Let’s tackle a simpler problem first and fit the background for a single column. From visual inspection of the 2D spectrum, we have decided to isolate rows 10–199 and 300–479 as ones containing pure background signal:

x = np.append(np.arange(10, 200), np.arange(300, 480))  # Background rows
y = img_cr[x, 10]  # Background rows in column 10 of cleaned image
plt.figure()
plt.plot(x, y)
pfit = np.polyfit(x, y, 2)  # Fit a 2nd order polynomial to (x, y) data
yfit = np.polyval(pfit, x)  # Evaluate the polynomial at x
plt.plot(x, yfit)
plt.grid()
../_images/bkg_fit0.png

Now let’s do this for every column and store the results in a background image:

xrows = np.arange(img_cr.shape[0])          # Array from 0 .. N_rows-1
bkg = np.zeros_like(img_cr)                 # Empty image for background fits
for col in np.arange(img_cr.shape[1]):      # For each column ...
    pfit = np.polyfit(x, img_cr[x, col], 2) # Fit poly over bkg rows for col
    bkg[:, col] = np.polyval(pfit, xrows)   # Eval poly at ALL row positions

plt.clf()
plt.imshow(bkg, origin = 'lower', vmin=0, vmax=20)
plt.colorbar()
../_images/bkg_fit1.png

Finally let’s subtract this background and see how the results look:

img_bkg = img_cr - bkg
plt.clf()
plt.imshow(img_bkg, origin = 'lower', vmin=0, vmax=60)
plt.colorbar()
Background subtracted Original
../_images/bkg_fit2.png ../_images/imgview_img.png

Detour: vector operations versus looping

If you are used to C or Fortran you might be wondering why jump through these hoops with slicing and making sure everything is vectorized. The answer is that pure Python is an interpreted dynamic language and hence doing loops is slow. Try the following:

size = 500000
x = np.arange(size)
a = np.zeros(size)
%time for i in x: a[i] = x[i] / 2.0

Now compare to the vectorized NumPy solution:

x = np.arange(size)
%time a = x / 2

Sometimes doing things in a vectorized way is not possible or just too confusing. There is an art here and the basic answer is that if it runs fast enough then you are good to go. Otherwise things need to be vectorized or maybe coded in C or Fortran.

Sum the source signal

The final step in our analysis is to sum up the remaining source signal across rows to obtain a one-dimensional spectrum.
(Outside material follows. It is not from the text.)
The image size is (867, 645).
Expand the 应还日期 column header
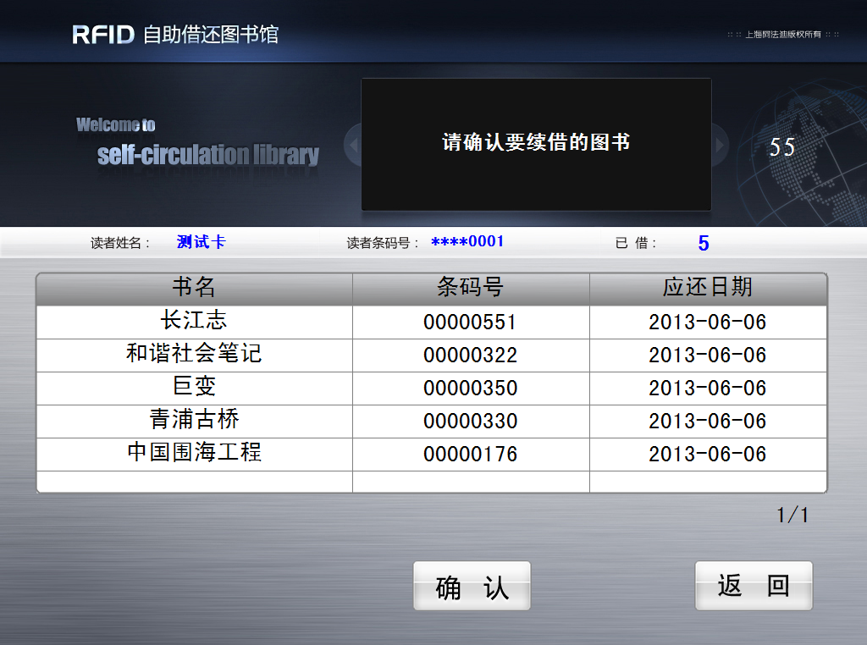click(709, 289)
We leave this as an exercise!

Python for Astronomers Spectrum HST official spectrum
../_images/spectrum_final.png ../_images/3c120_spec.gif

The biggest difference between our result and the official HST result is that they have flux-calibrated the instrument’s response as a function of wavelength. We haven’t bothered to do that here.

Exercise: Make the final spectrum

Take the background-subtracted spectrum, sum up the rows containing the astronomical signal, and plot the resulting one-dimensional spectrum. You’ve already done this step in a previous exercise, but it was just using the un-corrected data.

Click here to show/hide solution

spectrum = img_bkg[250:260, :].sum(axis=0)
plt.clf()
plt.plot(spectrum)

Next steps

There is much more to do and learn! We have omitted many important details in this crash course, and there are literally thousands of features in the astronomical Python toolkit that we haven’t even mentioned. Just take a quick look at the tables of contents for the SciPy Reference Manual or the AstroPy documentation to get a sense of how much is available.